— BEGIN Quoted passage —
For Appellee: Daniel J. Whyte, Amanda L. Myers, Special Assistant Attorneys General, Montana Department of Revenue, Helena, Montana.
¶ 1 Lucas Ranch, the Montana Farm Bureau Federation, and the Montana Taxpayers' Association (“Petitioners”) filed suit against the Montana Department of Revenue (“Department”), in the District Court for the Fourteenth Judicial District, Meagher County. In June 2013, the Department moved for summary judgment. The District Court granted the Department summary judgment and the Petitioners appeal.
¶ 2 The sole issue on review is whether the District Court correctly interpreted § 15–7–111, MCA.
¶ 3 In 2009, the Department began the process of reappraising Montana agricultural properties. All residential, agricultural, and timber properties are reappraised every six years. Section 15–7–111, MCA ; Covenant Investments, Inc. v. State, 2013 MT 215, ¶ 4, 371 Mont. 186, 308 P.3d 54. Prior to the 2009 reappraisal, the Department relied on self-reporting by property owners. In 2005, the Legislature provided funding for a systematic reappraisal of agricultural lands by the Department. In the words of Dallas Reese, Department Management Analyst for the Property Assessment Division, “[t]his reappraisal process for agricultural property was the most comprehensive and detailed in almost 45 years.” Aff. Dallas Reese ¶ 7 (April 26, 2010). The Department utilized a number of methods for assessing the land including a geographical information system (GIS), soil surveys from the United States Department of Agricultural Natural Resource Conservation Service (USDA NRCS), a global position system (GPS), an in-depth review of soil types, and aerial photographs. The Department also surveyed landowners, however the response was limited, garnering only about a 10% return rate.
— END Quoted passage —
• **Task requirements**
- a) According to the court opinion, how often are residential, agricultural, and timber properties in Montana reappraised?
- b) Write out the stretch of the court opinion from "For Appellee: Daniel" through "interpreted § 15–7–111, MCA.", word for word.
— BEGIN Given material —
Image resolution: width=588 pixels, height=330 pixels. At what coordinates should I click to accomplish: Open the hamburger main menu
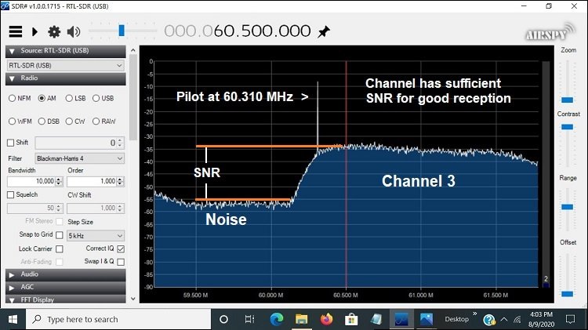[x=15, y=31]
— END Given material —
• **Answers to the exercises**
- a) Every six years.

- b)
For Appellee: Daniel J. Whyte, Amanda L. Myers, Special Assistant Attorneys General, Montana Department of Revenue, Helena, Montana.
¶ 1 Lucas Ranch, the Montana Farm Bureau Federation, and the Montana Taxpayers' Association (“Petitioners”) filed suit against the Montana Department of Revenue (“Department”), in the District Court for the Fourteenth Judicial District, Meagher County. In June 2013, the Department moved for summary judgment. The District Court granted the Department summary judgment and the Petitioners appeal.
¶ 2 The sole issue on review is whether the District Court correctly interpreted § 15–7–111, MCA.